12 C.F.R. § 226.18(m) (1986).
In Pennsylvania, the terms of a mortgage on realty may constitute a security agreement creating an encumbrance in personal property. 13 Pa.Cons.Stat. §§ 9102, 9201;
In Re Bollinger Corp.,
614 F.2d 924 (3d Cir.1980). Nonetheless, if recordation is necessary for perfection, the proper filing of a financing statement is still required. 13 Pa.Cons.Stat. §§ 9302, 9401. In the absence of the recordation of a financing statement, the security agreement still binds the debtor although it may not be valid as to third parties. 13 Pa.Cons.
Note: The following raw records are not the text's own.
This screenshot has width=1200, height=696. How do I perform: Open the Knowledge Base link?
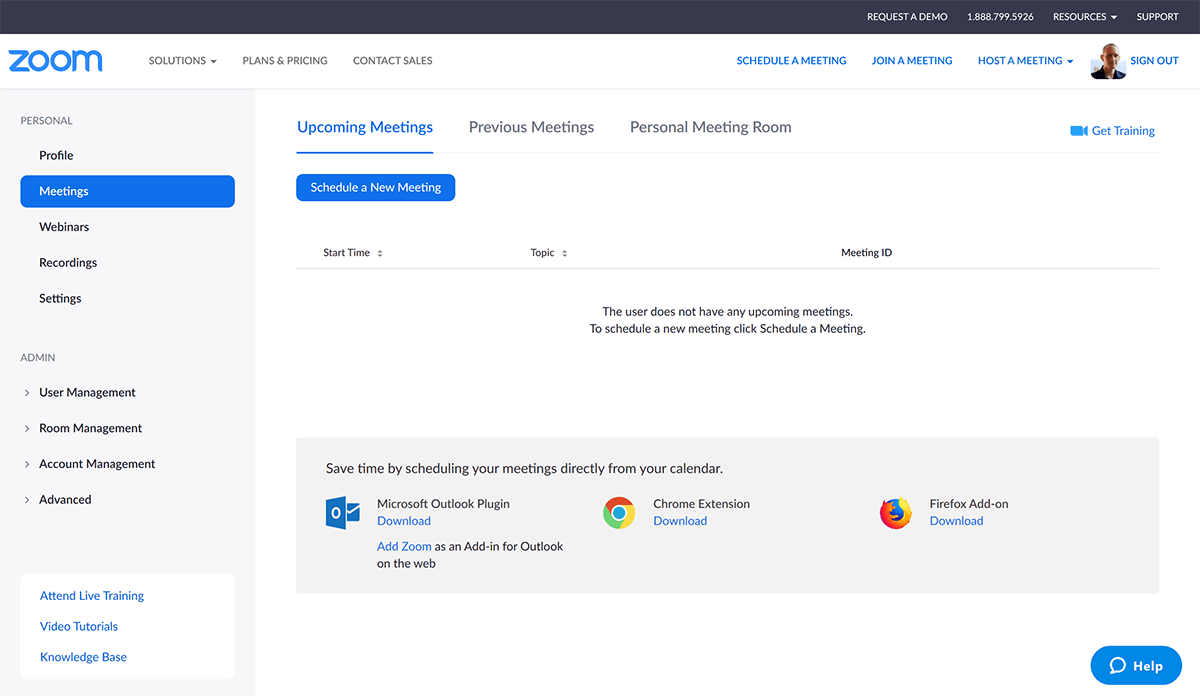coord(83,656)
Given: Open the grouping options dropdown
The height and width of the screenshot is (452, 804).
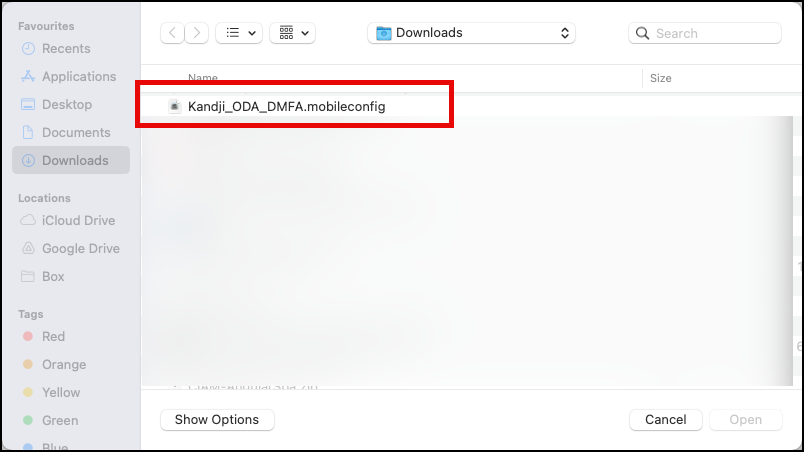Looking at the screenshot, I should coord(293,33).
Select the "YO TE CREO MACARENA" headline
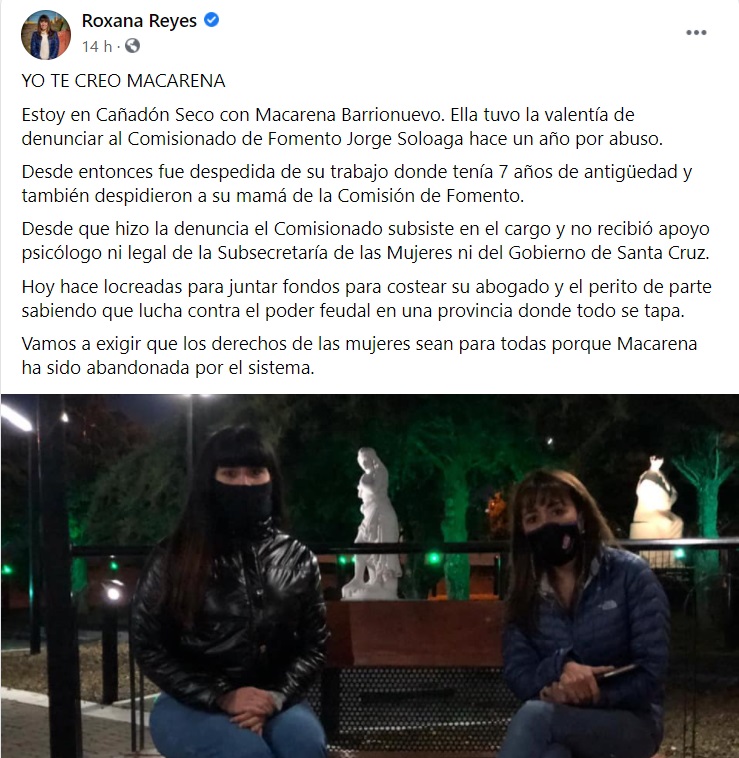The image size is (739, 758). pos(123,81)
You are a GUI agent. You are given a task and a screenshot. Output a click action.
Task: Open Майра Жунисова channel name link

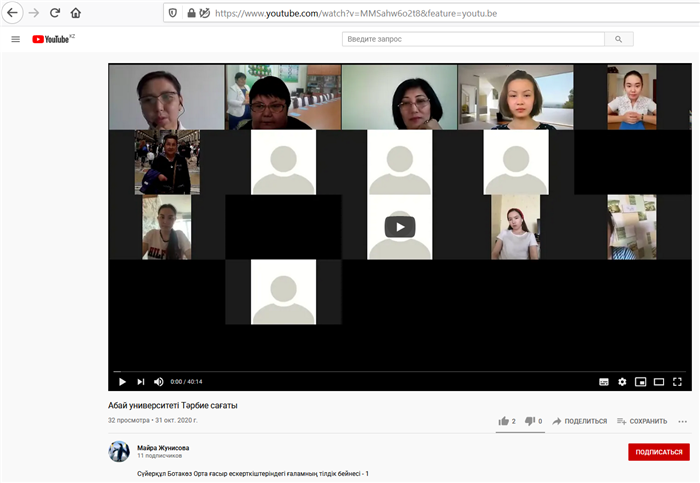coord(162,447)
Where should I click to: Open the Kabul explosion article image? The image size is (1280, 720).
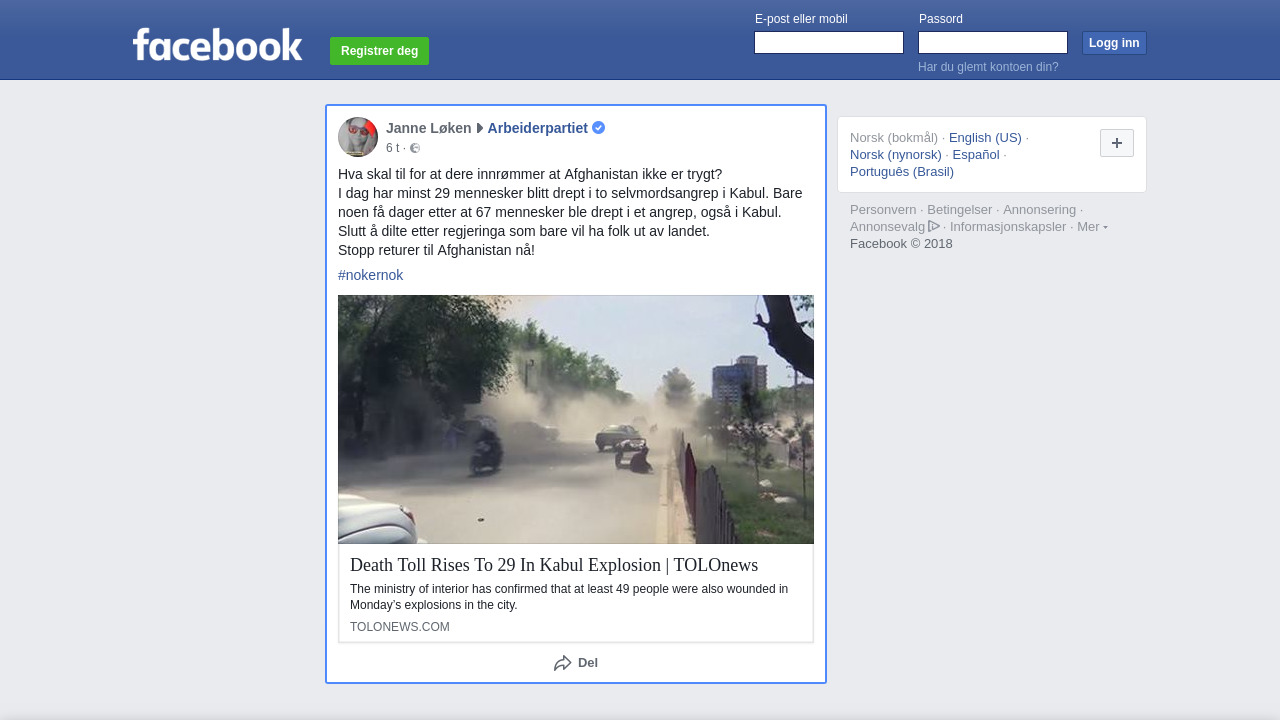[x=575, y=419]
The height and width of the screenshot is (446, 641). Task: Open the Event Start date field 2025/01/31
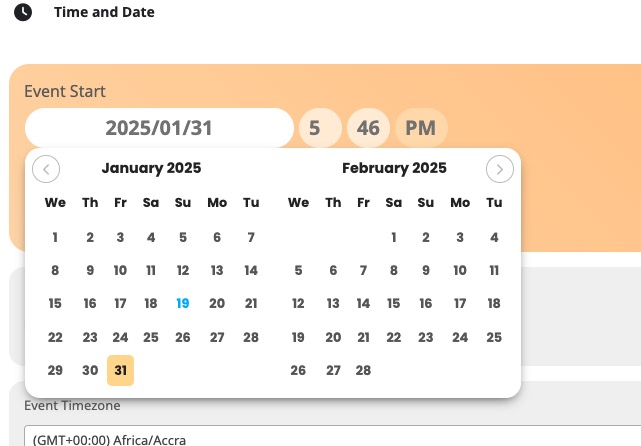(159, 128)
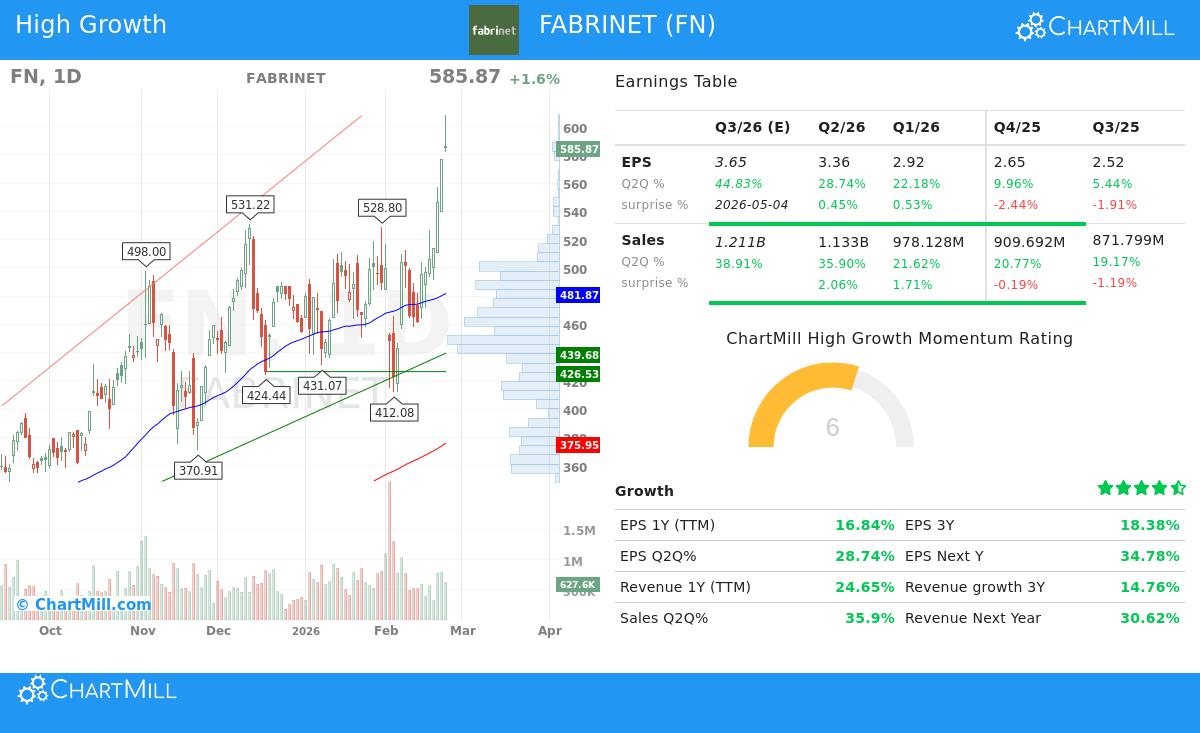This screenshot has height=733, width=1200.
Task: Click the Sales Q2Q% value 35.9%
Action: coord(869,618)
Stat. §§ 9201, 9301.
As to the attachment of a security interest in consumer goods under an after-acquired property clause, the UCC states as follows:
(b) Attachment of security interest under after-acquired property clause. — No security interest attaches under an after-acquired property clause to consumer goods other than accessions (section 9314) when given as additional security unless the debtor acquires rights in them within ten days after the secured part gives value.
13 Pa.Cons.Stat. § 9204(b).
As applied to the case at bar, the mortgage ostensibly contained a valid after-acquired property clause which would attach,
inter alia,
to the debtor’s consumer goods. Section 9204 of the UCC prohibits the attachment of such a security interest to consumer goods unless the debtor acquires rights in the goods within ten days after the secured party gives value. The provisions of the disclosure statement describing the security retained by the lender did not reveal the ten day restriction of 13 Pa.Cons.Stat. § 9204. The case law indicates that such a deficiency is a violation of the TILA.
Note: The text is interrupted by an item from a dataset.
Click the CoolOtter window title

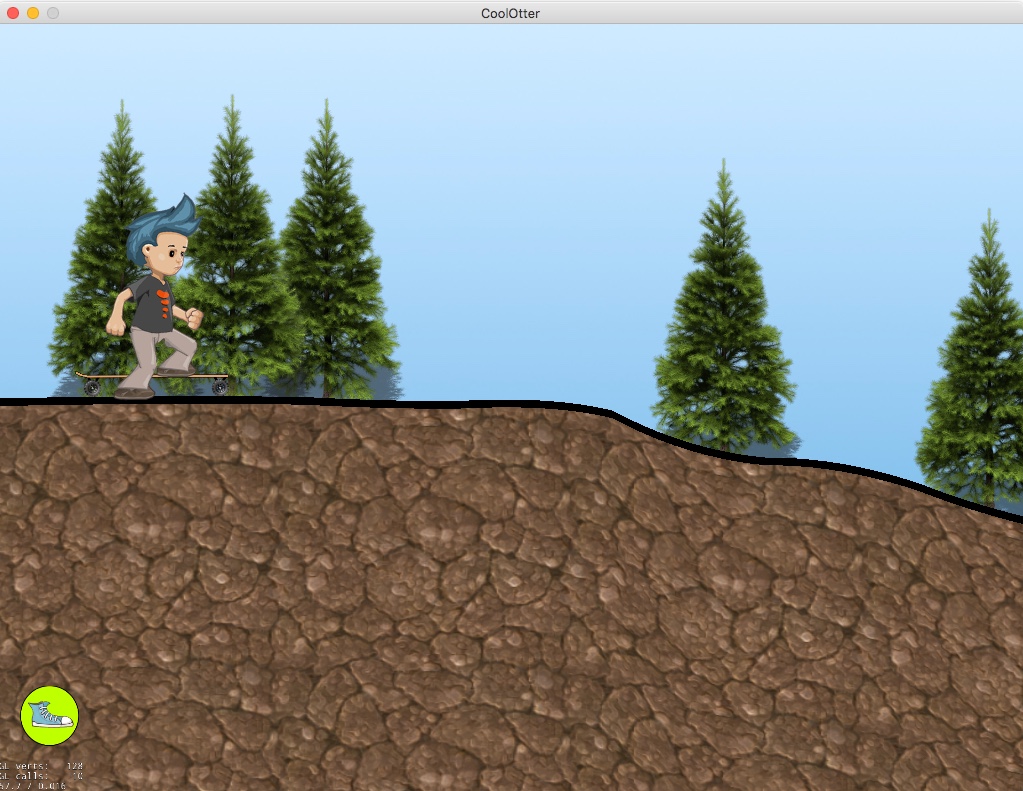point(511,13)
Kraji v. Provident Consumer Discount,
525 F.Supp. 145, 152 (E.D.Pa.1981), aff
'd without opinion,
688 F.2d 822 (3d Cir.1982);
Reid v. Liberty Consumer Discount Co. of Pa.,
484 F.Supp. 435, 437, 440-41 (E.D.Pa.1980);
Pollock v. General Finance Corp.,
535 F.2d 295, 299 (5th Cir.1976),
reh. den.,
552 F.2d 1142,
cert. den.,
434 U.S. 891, 98 S.Ct. 265, 54 L.Ed.2d 176 (1977).
Since the violation at issue falls under 15 U.S.C. § 1638(a)(9), the debtor may be awarded twice the finance charge of the loan (subject to a limit of $1,000.00), plus damages and attorneys’ fees. 15 U.S.C. § 1640(a). The debtor has proved no actual damages so no liability may be predicated on § 1640(a)(1). Since the finance charge is in excess of $2,000.00, the debtor is entitled to the maximum allowance of $1,000.00 under § 1640(a)(2). She likewise will be awarded counsel fees under § 1640(a)(3). The award of $1,000.00 will simply reduce the debtor’s obligation to GMAC by that amount.
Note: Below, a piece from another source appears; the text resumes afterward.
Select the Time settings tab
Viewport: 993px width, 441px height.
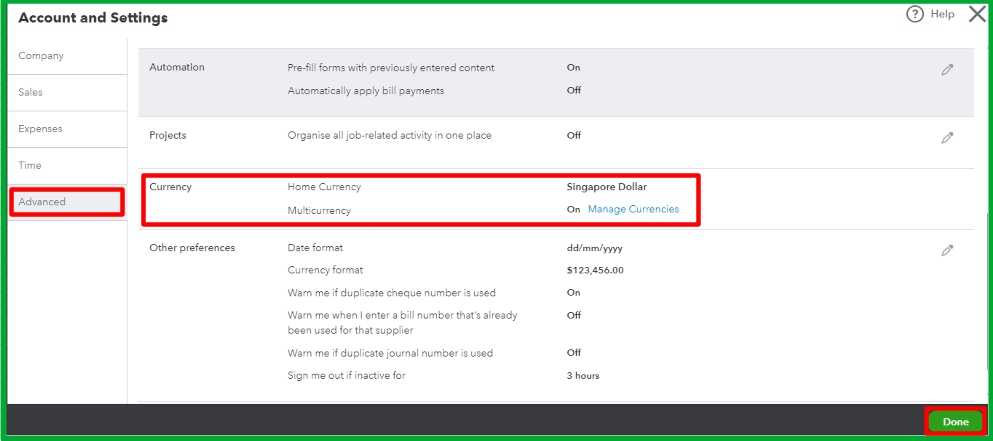[30, 165]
As a secondary point, the debtor also objects to GMAC’s claim on the basis that the “attorneys’ bill” is in excess of the 5% maximum provided under the mortgage. While it is true that the attorneys’ fees under the terms of the mortgage at issue are limited to 5% of the outstanding debt, the so-called “attorneys’ bill” predominantly consists of court costs incurred in foreclosure. The remainder of this aspect of the claim is attorneys’ fees which fall well within the 5% maximum. We will accordingly overrule this aspect of the debtor’s objection to the proof of claim.
We will accordingly enter an order awarding the debtor counsel fees and reducing GMAC’s claim against the debtor by $1,000.00 from $24,291.03 to $23,291.03. We will overrule the debtor’s objection to GMAC’s charge for attorneys’ fees.